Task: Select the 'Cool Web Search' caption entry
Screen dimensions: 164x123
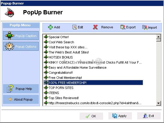Action: [x=61, y=42]
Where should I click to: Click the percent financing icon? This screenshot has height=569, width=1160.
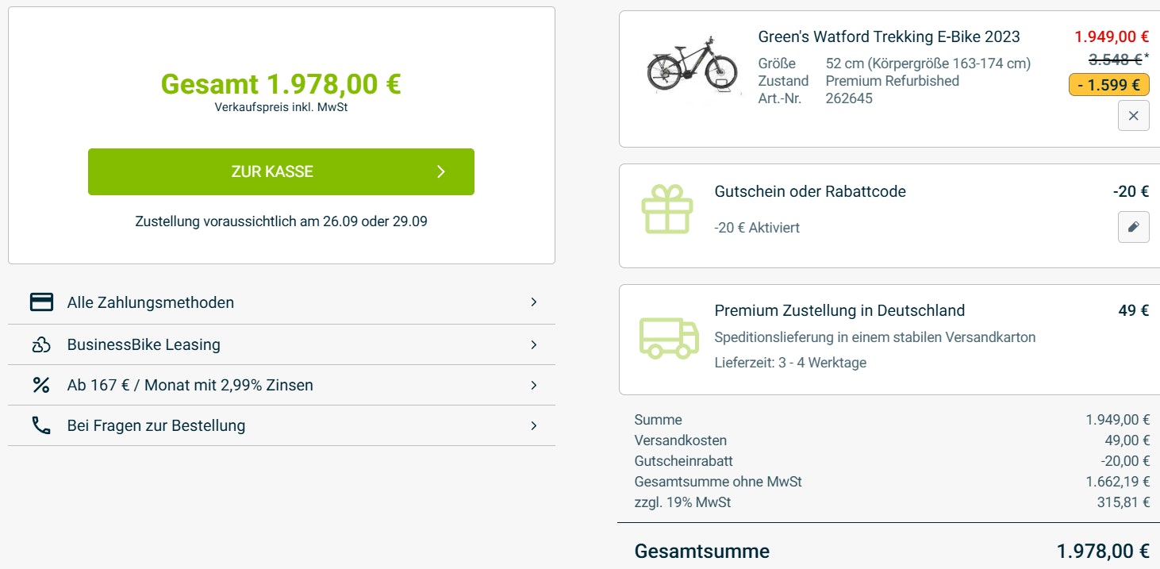(41, 385)
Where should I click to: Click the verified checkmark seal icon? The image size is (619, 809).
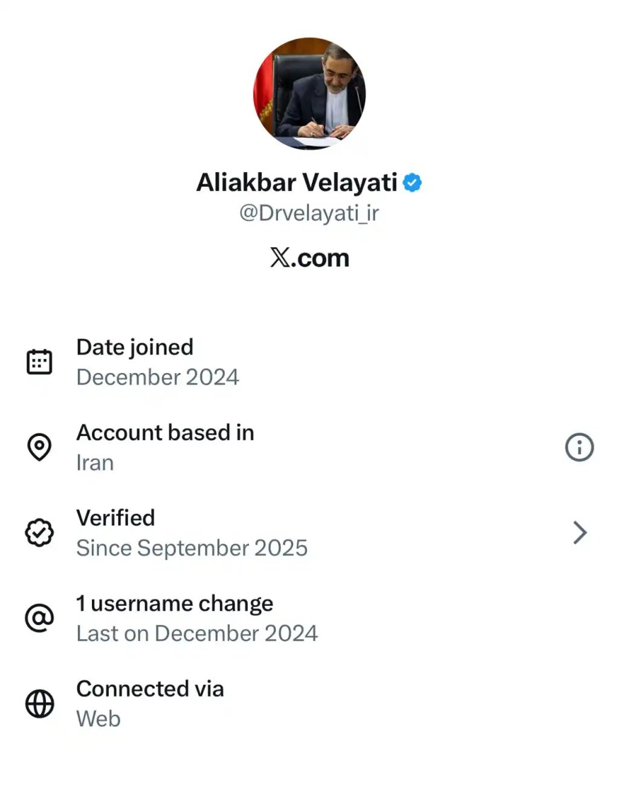39,533
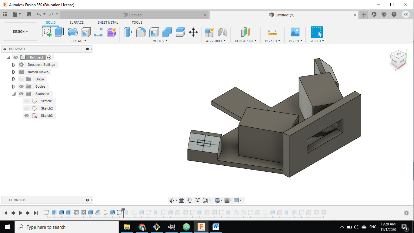The image size is (414, 233).
Task: Open the INSPECT dropdown menu
Action: (272, 41)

- - - -

> _Task directions_: Please repeat each line above exactly as it appears, but omit the pictures.

> _Exercise answer_:
Task: Select the 'Cool Web Search' caption entry
Screen dimensions: 164x123
Action: [x=61, y=42]
Where should I click to: Click the percent financing icon? This screenshot has height=569, width=1160.
(41, 385)
Where should I click to: Click the verified checkmark seal icon? The image size is (619, 809).
39,533
The image size is (414, 233).
Task: Open the INSPECT dropdown menu
Action: (272, 41)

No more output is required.